Trivia: Director Ovidio Assonitis had actually had Samantha Eggar in mind for the lead role that eventually went to Juliet Mills
Imitation may be the sincerest form of flattery, but in the cinematic world, it's also sometimes the fastest route to a huge payday. Beyond the Door, a 1974 horror film about demonic possession, was released less than a year after The Exorcist, a movie that proved a worldwide phenomenon and broke a slew of box-office records. While Beyond the Door wouldn't quite reach the same lofty heights as its predecessor, it did manage to bring in some $15 million in the U.S., quite an accomplishment for a film supposedly budgeted at around $350k.

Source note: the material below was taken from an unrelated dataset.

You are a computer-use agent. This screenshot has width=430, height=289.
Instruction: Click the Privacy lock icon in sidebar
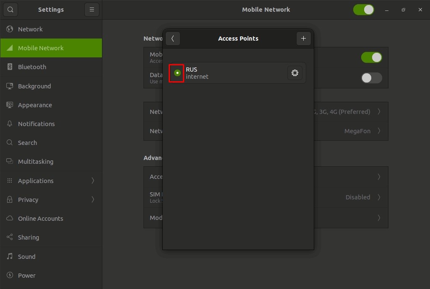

Jessica (Juliette Mills) is a happily married mother of two living in a well-furnished San Francisco apartment. Life is good for Jessica, and when she learns she's expecting yet another child, both she and her husband, Robert (Gabriele Lavia), are elated. But their happiness turns to anxiety when Jessica begins experiencing severe mood swings, some of which lead to violent outbursts. To make matters worse, Jessica has also started to hallucinate, seeing a past lover named Dimitri (Richard Johnson) everywhere she looks. During their brief relationship, Dimitri introduced Jessica to a series of bizarre Satanic rituals, and she now believes his sudden reappearance might have something to do with the changes in her personality. Convinced her pregnancy is unnatural, Jessica consults her family doctor (Nino Segurini) about the possibility of having an abortion, but the unborn child, which possesses powers beyond Jessica's understanding, has no intention of allowing this to happen.

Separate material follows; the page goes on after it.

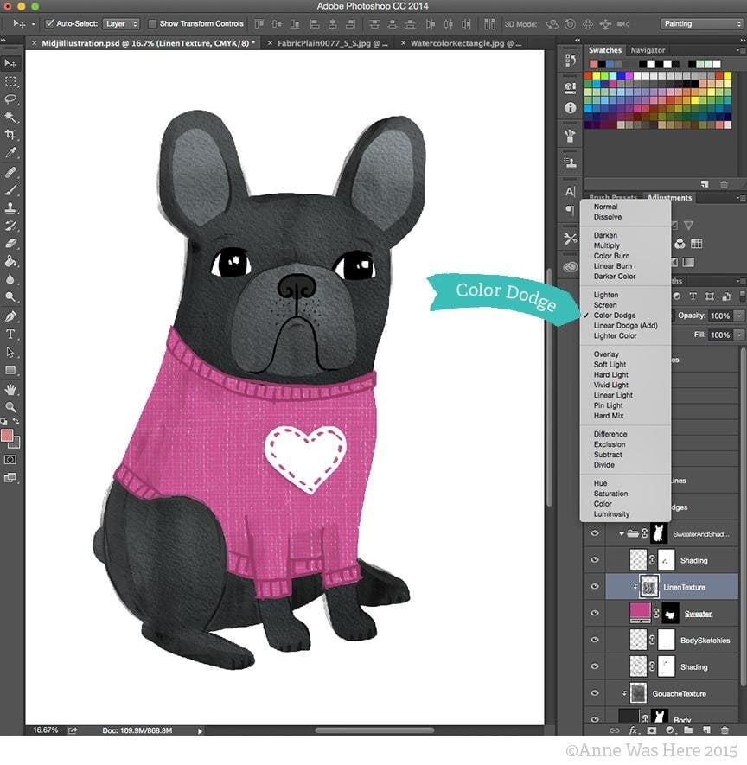Screen dimensions: 747x765
Task: Open the Auto-Select Layer dropdown
Action: 121,23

The scenes where Jessica is under the control of the demon, whether spewing green slime or rotating her head 180 degrees, are, without a doubt, the strongest in the film. The problem is there simply aren't enough of these moments, and most of what leads up to them fails to generate any real thrills. Through most of Beyond the Door, we're given brief glimpses into Jessica's “condition”; the occasional appearance of Dimitri in a bathroom mirror, a low moan emanating from Jessica as she sleeps, and the unexplained appearance of blood on the floor. A later scene, set in the children's bedroom, where dolls walk and dresser drawers open and close by themselves, had me believing the film may have finally turned a corner, which, unfortunately, it had not. The build-up to Jessica's possession is a methodical one, far too methodical at times, and on more than one occasion, I found my attention waning.
Beyond the Door is, indeed, an imitation of The Exorcist, but in subject matter only. Plodding and occasionally lifeless, this film is more likely to elicit yawns than it is screams.